"Aging" has become the new buzzword in town. It is hard to get through one day without hearing about 'healthy aging'; reversing 'aging'; embracing 'aging'; 'anti-aging' creams, lotions and tonics. In a society that is obsessed with turning back the clock, there are huge benefits to knowing the facts about the aging process. By learning what causes it, maybe we can prevent and outsmart it. Here is a first instalment on what underlies this mystifying process - based on a workshop in Victoria BC.
The Greater Victoria Eldercare Foundation sponsored many special events, activities and workshops during their March initiative called "Embrace Aging Month." On March 13, attendees were treated to a fascinating talk by Dr. Edward Ishiguro, Department of Biochemistry & Microbiology at the University of Victoria, on "The Biology of Human Aging." Dr.

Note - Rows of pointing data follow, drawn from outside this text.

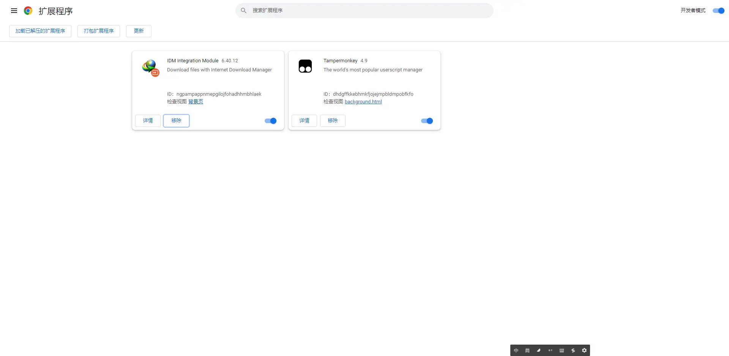This screenshot has width=729, height=356.
Task: Turn off the Tampermonkey extension toggle
Action: pyautogui.click(x=427, y=121)
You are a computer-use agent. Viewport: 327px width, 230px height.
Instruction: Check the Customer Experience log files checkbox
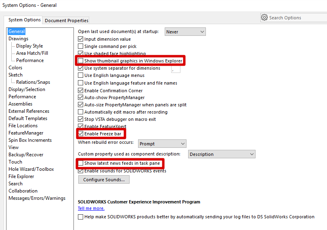(x=81, y=217)
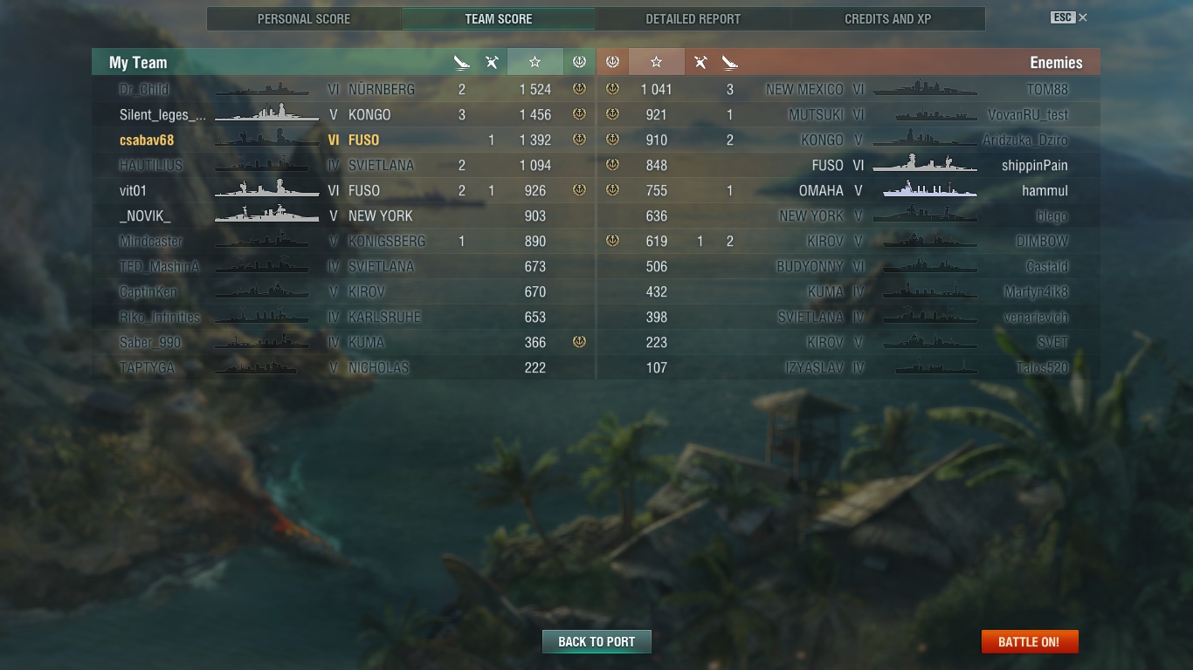Viewport: 1193px width, 670px height.
Task: Start the next match with Battle On!
Action: click(1030, 641)
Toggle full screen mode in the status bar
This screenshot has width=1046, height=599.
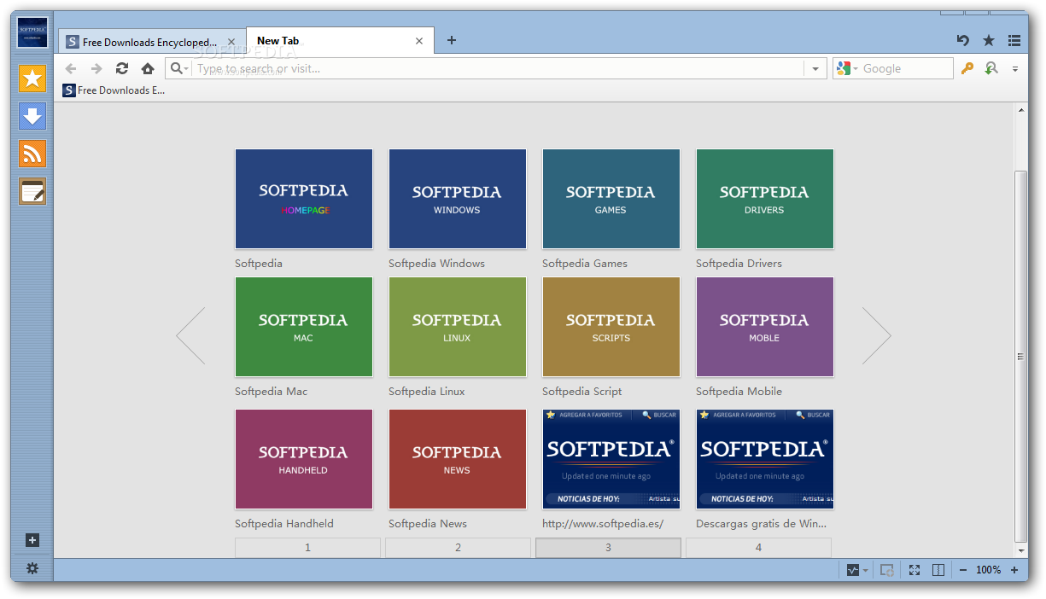[915, 570]
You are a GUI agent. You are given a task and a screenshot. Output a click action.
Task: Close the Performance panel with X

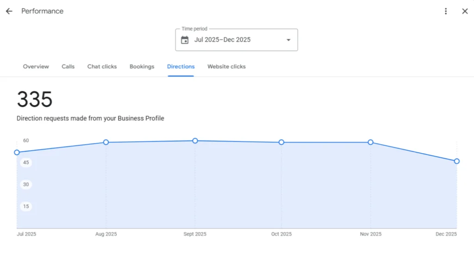tap(465, 11)
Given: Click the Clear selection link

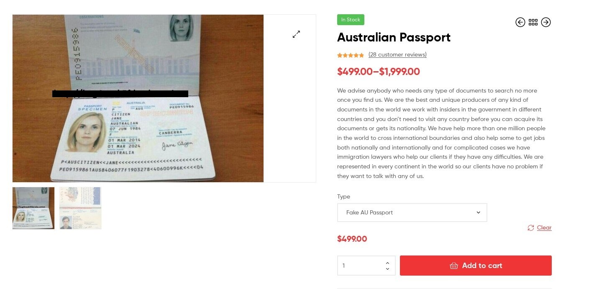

Ishiguro started his talk with the good news that, in Canada, we enjoy one of the longest life expectancies in the world – one that has been increasing steadily since the early 1900s.
The UVic Professor Emeritus talked about Dr. Leonard Hayflick, whose momentous work provided answers about the process of aging in human cells. The "Hayflick Limit" refers to his discovery that there is a definite limit to how much a human cell can reproduce itself – the number is 50-60 duplications. Essentially, a cell dies when it can no longer replicate itself. Dr. Hayflick called this process "Replicative Senescence" and he theorized that this was due to the progressive accumulation of damage to the cell from various sources. When people are young, these senescent cells are effectively removed by the immune system and replaced with new healthy ones. But as we age, our immune system becomes less efficient at getting rid of these non-functional cells. According to Dr. Ishiguro, the accumulation of these senescent cells in the body over a life span can lead to chronic disease and induce a limit on how long we live.
We were all startled by a quote in Dr. Ishiguro's slideshow: "Oxygen is the ultimate toxin...The biochemical price of breathing is aging." The explanation alludes to "The Free Radical Theory of Aging." Per "www.rice.edu/~jenky/sports/antiox.html", free radicals are "groups of atoms which can be formed when oxygen interacts with certain molecules...The chief danger comes from the damage free radicals can do when they react with important cellular components. Cells may function poorly or die if this occurs." Dr. Ishiguro believes that senescence begins with the accumulation of this damage by free radicals.
To prevent free radical damage the body has a defence system of "antioxidants", molecules that neutralize the villains. However, the principle micronutrient (vitamin) antioxidants are supplied by the diet. Dr. Ushiguro feels that the most effective "way out" of this vicious aging cycle is through regular exercise and a nutritious calorie-restricted diet. Exercise increases aerobic capacity, resistance to fatigue and endurance and a diet high in nutrients and low in empty calories builds health. Another big pay-off is that they both decrease free radical-induced damage, thus giving our bodies a fighting chance at a long healthy life.
The entertaining scientist left us with some inspiring words: "Aging is not a disease: it is a natural, universal process. Embrace it!" His advice for aging well: "Be happy, don't abuse your diet, and stay physically and mentally active."